• Bitte bearbeiten:
a) Beantworte zum Auszug aus dem Angelforum diese Fragen:
(i) Zu welchem Gesamtpreis werden zwei Ruten und eine Rolle mit E-Spule genannt?
(ii) In welchen Längen wird die Sänger Pro-T Black 20-60 gr. aufgeführt?
(iii) Welche Fische nennt RuhrfischerPG als Beispiel für die Basics?
b) Schreibe aus dem Auszug aus dem Angelforum alles von „Als Rolle, eine“ bis hinunter zu „auch wärmstens empfehlen.“ buchstabengetreu ab.

• Auszug:
++++++++

2 Ruten und eine Rolle mit E-Spule zusammen für ~100€.

Sänger Pro-T Black 10-30 gr 
http://www.nordfishing77.at/r-u-t-e...-und-10.html?gclid=CJXrquXmhcgCFVEYGwodFkkEOA


Sänger Pro-T Black 20-60 gr. in 2,40m 2,70 m

http://www.angelgeraete-bode.de/sea...esc=on&keywords=Pro-t+Black+Spin&cat=&x=0&y=0

Alternativ eine Feederrute vom Händler des Vertrauens.

Als Rolle, eine die hier im Bereich "günstig kaufen" oft genannt wird.

Es ist nicht einfach aus der Ferne was zu Empfehlen.
Die Sänger fische ich auch, neben auch hochwertigere Ruten. Kann sie also auch wärmstens empfehlen.


----------



## RuhrfischerPG (20. September 2015)

*AW: Welche Rolle zu alter Rute? Ausrüstung für den Anfang?*



seppl184 schrieb:


> Als Anfänger würde ich dir überhaupt keine Gummifische empfehlen. Lieber was zum "durchleiern" wie die genannten Blinker, Spinner, Wobbler......die Bisserkennung ist damit viel leichter.



Ich gehe da noch weiter,den ganzen Spinnkram vorerst abhaken und sich nach bestandener Prüfung auf Basics konzentrieren..dem Fang von Brassen,Rotaugen und Co.z.B.

Anfangsinvestition wäre mit neuer Rolle,Schnur und Kleinkram überschaubar und kann ja bei später geplanten Anschaffungen auch weiter genutzt werden.

Simple Grund-oder Posenmontage an die vorhandene Tele und ab dafür..sowas fängt auch anno 2015 immer noch seine Fische,wetten?


Gerade zu Beginn der "richtigen" Anglerlaufbahn ist es wichtig, überhaupt Fische zu fangen.
Schneller Erfolg motiviert da ungemein.Weissfische gehen eigentlich immer.Bringt Fun,Selbstvertrauen und baut vor allem Routine und prakt.erlerntes für die Folgezeit auf.

Sich spezialisieren und Geld raushauen kann der TE ja im Folgejahr immer noch.


----------



## Andal (20. September 2015)

*AW: Welche Rolle zu alter Rute? Ausrüstung für den Anfang?*



> Ich gehe da noch weiter,den ganzen Spinnkram vorerst abhaken und sich nach bestandener Prüfung auf Basics konzentrieren..dem Fang von Brassen,Rotaugen und Co.z.B.

++++++++

• Datenauszüge:
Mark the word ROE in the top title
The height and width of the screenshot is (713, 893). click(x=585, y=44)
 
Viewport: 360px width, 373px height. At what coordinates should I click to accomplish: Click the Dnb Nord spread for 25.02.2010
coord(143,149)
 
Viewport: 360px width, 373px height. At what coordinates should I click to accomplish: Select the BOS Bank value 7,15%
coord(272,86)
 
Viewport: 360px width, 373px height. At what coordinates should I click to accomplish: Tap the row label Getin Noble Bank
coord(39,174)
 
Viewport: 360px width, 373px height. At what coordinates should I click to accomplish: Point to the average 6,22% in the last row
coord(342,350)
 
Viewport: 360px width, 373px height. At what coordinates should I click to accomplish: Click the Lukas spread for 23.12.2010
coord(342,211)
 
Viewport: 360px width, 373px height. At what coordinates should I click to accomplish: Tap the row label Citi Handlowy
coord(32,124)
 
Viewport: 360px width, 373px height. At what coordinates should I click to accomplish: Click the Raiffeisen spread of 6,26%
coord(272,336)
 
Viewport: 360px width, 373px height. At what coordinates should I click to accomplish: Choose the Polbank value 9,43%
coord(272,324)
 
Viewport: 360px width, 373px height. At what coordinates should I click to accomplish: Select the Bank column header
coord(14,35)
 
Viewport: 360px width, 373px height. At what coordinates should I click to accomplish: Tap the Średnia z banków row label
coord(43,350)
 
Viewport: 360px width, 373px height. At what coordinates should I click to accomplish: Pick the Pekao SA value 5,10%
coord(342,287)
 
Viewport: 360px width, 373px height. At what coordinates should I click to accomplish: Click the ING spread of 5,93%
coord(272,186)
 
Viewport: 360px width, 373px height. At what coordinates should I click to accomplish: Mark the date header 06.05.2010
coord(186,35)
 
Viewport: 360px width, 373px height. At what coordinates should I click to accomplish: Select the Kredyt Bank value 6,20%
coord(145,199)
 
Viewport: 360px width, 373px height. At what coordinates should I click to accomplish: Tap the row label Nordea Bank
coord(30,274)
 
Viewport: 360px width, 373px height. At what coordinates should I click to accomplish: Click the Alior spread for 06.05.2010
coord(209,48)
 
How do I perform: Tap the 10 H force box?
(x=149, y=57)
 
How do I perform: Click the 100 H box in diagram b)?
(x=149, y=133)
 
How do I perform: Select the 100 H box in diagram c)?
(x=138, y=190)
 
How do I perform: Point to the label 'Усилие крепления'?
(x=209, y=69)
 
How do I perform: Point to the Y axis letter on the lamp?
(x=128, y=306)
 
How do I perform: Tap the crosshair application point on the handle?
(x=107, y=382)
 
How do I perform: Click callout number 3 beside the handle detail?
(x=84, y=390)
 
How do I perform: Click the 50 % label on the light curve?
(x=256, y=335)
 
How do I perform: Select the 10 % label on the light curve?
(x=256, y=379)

++++++++

• Lösungen:
a)
(i) Für etwa 100 €.
(ii) In 2,40 m und 2,70 m.
(iii) Brassen und Rotaugen.

b)
Als Rolle, eine die hier im Bereich "günstig kaufen" oft genannt wird.

Es ist nicht einfach aus der Ferne was zu Empfehlen.
Die Sänger fische ich auch, neben auch hochwertigere Ruten. Kann sie also auch wärmstens empfehlen.